Recopiez le passage de l'article sur l'élection iranienne qui va de « Ni le conservatisme » à « le nucléaire iranien. », ces deux segments compris.

_Texte source_:
--------------------------------
L'élection iranienne n'extirpe pas l'Occident du cercle vicieux dans lequel il se trouve

L'élection iranienne n'extirpe pas l'Occident du cercle vicieux dans lequel il se trouve
  • Il n'est pas surprenant que pour la plupart des Iraniens, la priorité absolue soit la restauration de l'économie, qui n'a enregistré aucune croissance au cours des quatre dernières années
  • Le président sortant Rouhani a tenté de contourner ces obstacles, et semble y avoir réussi, avec la signature du JCPOA il y a six ans

Quel que soit le résultat de l'élection présidentielle de vendredi en Iran, la plupart des Iraniens étaient déjà résignés à un sort familier. La désillusion et l'apathie des électeurs ont atténué la ferveur et la passion pour les réformes entreprises tout au long de l'ère conservatrice d'Ahmadinejad, ce qui a facilité la montée des modérés dirigés par le président sortant Hassan Rouhani.

Cependant, malgré une relève de la garde il y a huit ans qui s'accompagnait de promesses de mise en œuvre d'une plate-forme organisée par un public iranien mécontent, les années Rohani n'ont entraîné aucune amélioration substantielle dans la vie quotidienne de la plupart des Iraniens.

Alors que quelques changements modestes ont encouragé les libertés personnelles et que Téhéran dans un geste de conciliation a connu une amélioration des relations diplomatiques, le flirt de l'Iran avec un conservatisme tempéré s'est avéré de courte durée.

Pourtant, au cours de la même période, le « gouvernement fantôme » iranien n'a fait que croître en taille, en influence et en complexité. Cet « État profond », composé du Corps des gardiens de la révolution islamique (CGRI) et d'éléments fidèles au guide suprême Ali Khamenei, est devenu l'outil de dernier recours pour réprimer un mouvement de protestation apparemment croissant et resserrer l'emprise du régime sur la République islamique, où les grèves générales et la désobéissance civile sont devenues annuelles.

Ni le conservatisme pur et dur ni les politiques modérées au coup par coup n'ont réussi à absorber les chocs d'une économie en chute libre et criblée de sanctions, ni à empêcher le rial iranien de perdre jusqu'à 80 % de sa valeur, sans parler de réduire le chômage qui atteint des niveaux record. Il n'est pas surprenant que pour la plupart des Iraniens, la priorité absolue soit la restauration de l'économie, qui n'a enregistré aucune croissance au cours des quatre dernières années.

Une telle transformation ne sera possible que si les sanctions américaines sur les secteurs pétrolier et bancaire sont levées. Cela est conditionné par le retour de Téhéran au respect des termes du Plan d'action global conjoint (JCPOA), également connu sous le nom d'accord sur le nucléaire iranien.

L'État profond de Khamenei est impatient de conclure un accord d'ici août, avant l'entrée en fonction du nouveau président, pour éventuellement associer l'obtention de l'allégement des sanctions aux relances économiques de ce qui sera probablement une présidence conservatrice sous le candidat privilégié du Conseil des gardiens, Ebrahim Raisi , chef  de la justice iranienne et proche collaborateur de Khamenei.
--------------------------------
_Données_:
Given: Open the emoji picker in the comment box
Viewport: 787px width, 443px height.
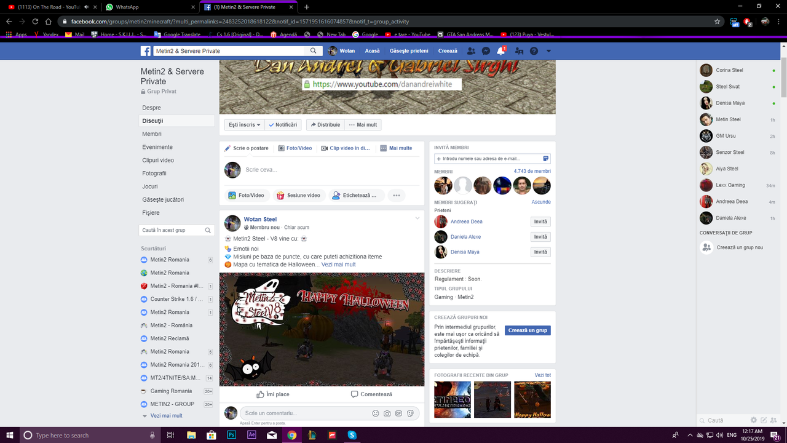Looking at the screenshot, I should [x=376, y=413].
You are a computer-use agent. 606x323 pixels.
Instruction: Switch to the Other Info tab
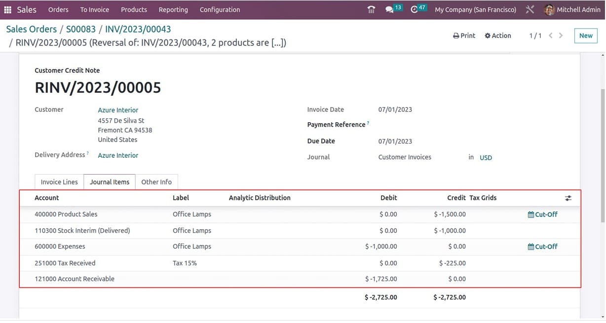click(156, 182)
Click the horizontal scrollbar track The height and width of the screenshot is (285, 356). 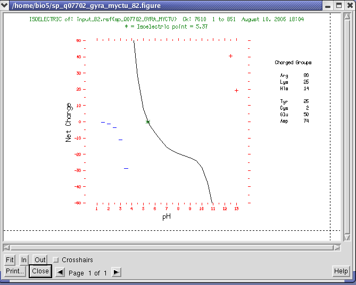point(170,247)
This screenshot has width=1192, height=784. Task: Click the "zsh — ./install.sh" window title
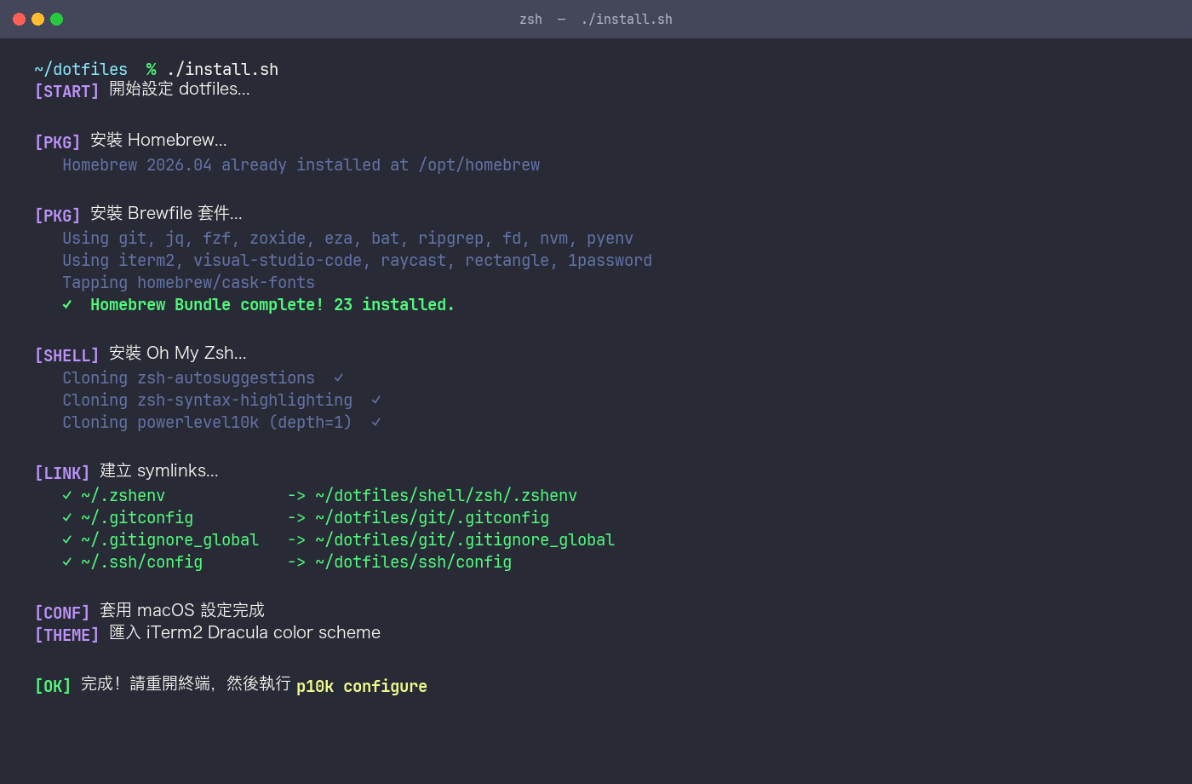coord(595,19)
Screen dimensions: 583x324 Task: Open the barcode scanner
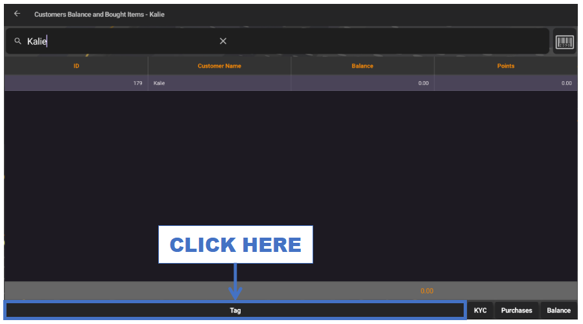564,42
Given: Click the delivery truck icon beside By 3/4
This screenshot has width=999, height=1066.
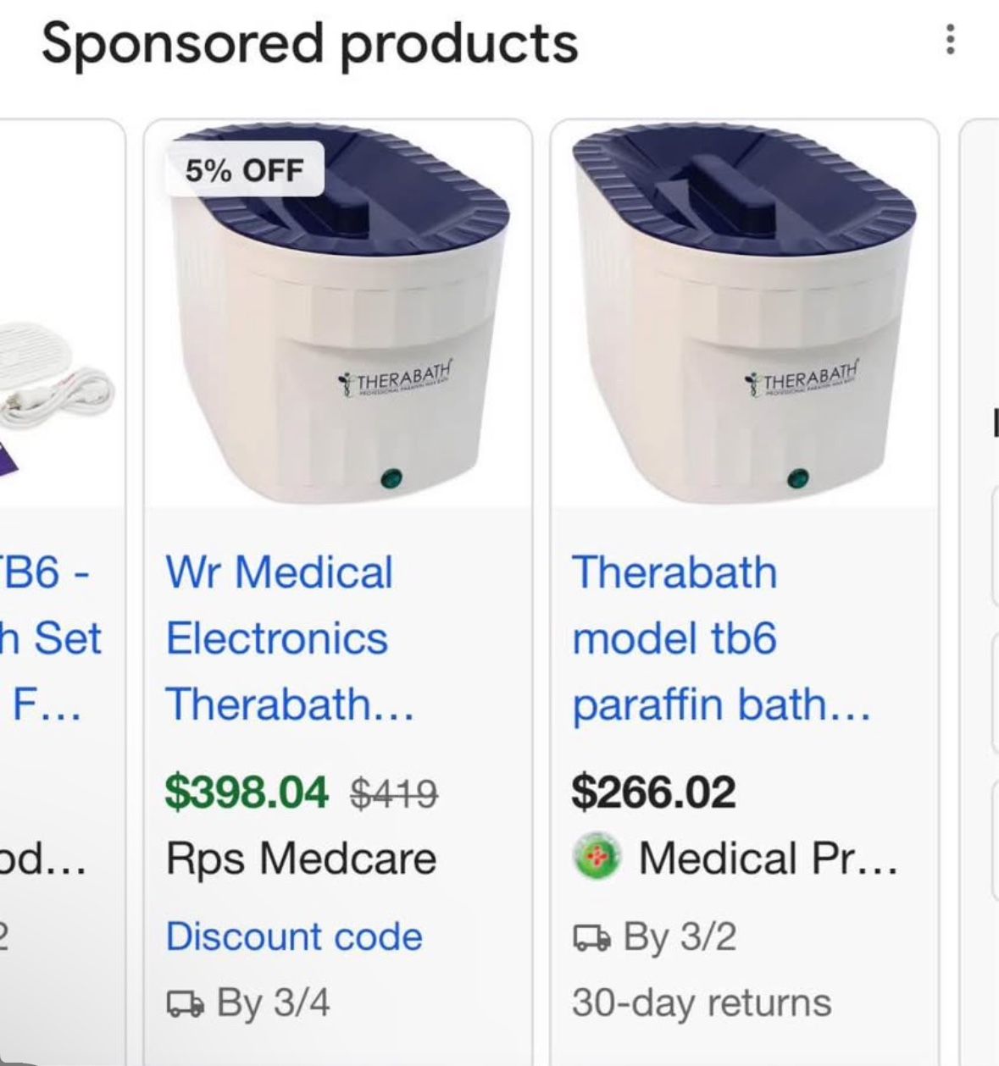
--------------------------------
_Réponse_:
Ni le conservatisme pur et dur ni les politiques modérées au coup par coup n'ont réussi à absorber les chocs d'une économie en chute libre et criblée de sanctions, ni à empêcher le rial iranien de perdre jusqu'à 80 % de sa valeur, sans parler de réduire le chômage qui atteint des niveaux record. Il n'est pas surprenant que pour la plupart des Iraniens, la priorité absolue soit la restauration de l'économie, qui n'a enregistré aucune croissance au cours des quatre dernières années.

Une telle transformation ne sera possible que si les sanctions américaines sur les secteurs pétrolier et bancaire sont levées. Cela est conditionné par le retour de Téhéran au respect des termes du Plan d'action global conjoint (JCPOA), également connu sous le nom d'accord sur le nucléaire iranien.